Yes, Ezra was on fire alright. Easily one of the top "non-RA" shooters. Heck, he was just one of our top shooters period. It wouldn't have surprised me at all to see him go deep into the trials earlier this year had he been able to shoot.

But alas, he suffered the same injury that I had back in 2007 - severe tendonitis in his drawing arm - and had to put the bow down. Darn shame for a darn nice guy. I expect he will be back though. He and I talked a bit at the state indoor early this year. I hope to see him shooting a new SKY bow soon 

John


----------



## calbowdude (Feb 13, 2005)

How about Kate Anderson and Karen Scavotto? Kate was national collegiate champ IIRC, and Karen has put up big numbers before. 

Didn't Ezra also have another injury, or is it only the elbow tendinitis? Regardless he's a good shooter and a very coolas guy. 

As far as Margo, I knew she was shooting for Columbia University, but I believe she's been graduated for 2-3 years easy now.


----------



## dchan (Jun 29, 2004)

Going back/way back,,

We still hear about Darrell Pace, Rick McKinney, Butch Johnson, Terry Ragsdale,, Anyone know what ever happened to Jay Barrs.

The other one I've always wondered about is Eric Hall, I heard he opened a shop in AZ somewhere but that's about the last I heard of him..


----------



## limbwalker (Sep 26, 2003)

I ran into Eric Hall at the ATA show in Indy back in '05. I believe he was importing archery equip. with the "AIM" brand. I'm sure Teresa I. would know what he's up to nowdays.

Jay shot in the 2004 NFAA Indoor Nationals, and at the 2004 Oly. trials. Not sure how serious he was about it, but I'll never forget that 2004 Indoor Nationals because it was my first national event, and there I was staring face-to-face with a former Olympic Gold Medalist on the Saturday line. It was one of those "are you kidding me?" moments. But he's a cool guy and easy to shoot with. I had the honor of shooting a match against Jay in the 2004 Gold Cup tournament that went down to a one arrow shoot-off (which I was fortunate to win by a tiny margin). Jay was very gracious, congratulated me, and packed up his gear. The '04 trials was the last time I saw him, but then I don't go to many events either. I'm sure he's still "pushing drugs" as he liked to say (pharmaceutical rep.) and playing golf. 

Not sure what Kate is up to these days, but Olympian (let's not forget that) K. Scavotto was on the Grand Prix team that I traveled with to Turkey in 2007 and at the time was training very seriously at the OTC along with Lindsay Pian. Not sure if she still shoots though. 

John


----------



## cc46 (Jan 22, 2005)

Hey on the Jay Barrs question, I saw a video interview of him talking about coaching Jay Lyon out of Winnipeg this past spring. Jay Lyon I think is #2 in Canada after Crispin.

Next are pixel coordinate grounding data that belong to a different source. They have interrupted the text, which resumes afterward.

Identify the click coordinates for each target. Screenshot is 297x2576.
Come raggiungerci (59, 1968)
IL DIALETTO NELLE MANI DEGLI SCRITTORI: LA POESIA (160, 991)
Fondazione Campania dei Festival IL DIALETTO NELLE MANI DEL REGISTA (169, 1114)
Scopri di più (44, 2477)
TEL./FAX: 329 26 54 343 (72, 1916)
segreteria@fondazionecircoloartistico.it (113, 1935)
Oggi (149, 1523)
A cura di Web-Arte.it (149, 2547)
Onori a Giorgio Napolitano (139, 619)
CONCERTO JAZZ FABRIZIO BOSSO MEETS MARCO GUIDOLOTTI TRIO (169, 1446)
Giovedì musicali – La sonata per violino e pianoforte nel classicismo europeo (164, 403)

But Jay Barrs and Jay Lyon live close across the N Dakota Manitoba border so they hooked up for coaching/training, they are both lefties. 

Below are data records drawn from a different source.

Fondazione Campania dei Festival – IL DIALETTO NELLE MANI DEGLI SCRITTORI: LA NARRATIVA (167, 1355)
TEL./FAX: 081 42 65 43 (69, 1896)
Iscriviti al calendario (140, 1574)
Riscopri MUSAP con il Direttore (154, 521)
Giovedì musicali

On the where are they now question...I did this on the Cdn forum a few years back...anyway I was asking about the where abouts of 7 people...found out 2 had died including a dear friend who I was best man at his wedding, so you never know what info you will find out.


----------



## dchan (Jun 29, 2004)

limbwalker said:


> I ran into Eric Hall at the ATA show in Indy back in '05. I believe he was importing archery equip. with the "AIM" brand. I'm sure Teresa I. would know what he's up to nowdays.
> 
> Jay shot in the 2004 NFAA Indoor Nationals, and at the 2004 Oly. trials. Not sure how serious he was about it, but I'll never forget that 2004 Indoor Nationals because it was my first national event, and there I was staring face-to-face with a former Olympic Gold Medalist on the Saturday line. It was one of those "are you kidding me?" moments. But he's a cool guy and easy to shoot with. I had the honor of shooting a match against Jay in the 2004 Gold Cup tournament that went down to a one arrow shoot-off (which I was fortunate to win by a tiny margin). Jay was very gracious, congratulated me, and packed up his gear. The '04 trials was the last time I saw him, but then I don't go to many events either. I'm sure he's still "pushing drugs" as he liked to say (pharmaceutical rep.) and playing golf.


I knew about AIM way back, also labeled as Bullseye bows. I don't think they are still being imported however. I suspect it was a hard thing to compete with all the big distributors. Ragim and PSE seem to be the big players in the "wood riser/entry level" bows these days. I still have several of the AIM bows around. They are still being shot by our club members. You mention that "are you kidding me" moment when you get to shoot next to someone, Eric was one of the people I met in Vegas during my first tournament there. It was during the pre-flights ranking rounds and I shot about 6 lanes over from him. Very cool  I Also met Jay at some tournament that I can't recall. It was not a national or special event, but there he was, shooting next to several "regular folk" having a great time talking to the people around him like it was just another day. Funny how a lot of the best athletes, especially the ones that do so well but are not always in the lime light, turn out to be some of the most mellow and down to earth people. 

Thanks for the update...


----------



## >--gt--> (Jul 1, 2002)

> Jay Barrs and Jay Lyon live close across the N Dakota Manitoba border so they hooked up for coaching/training


Ha ha. I've always thought Salt Lake City was a little out of the way, but it's hardly in North Dakota. I shoot with Jay (Barrs, not Lyon) and his wife Janet several nights a week.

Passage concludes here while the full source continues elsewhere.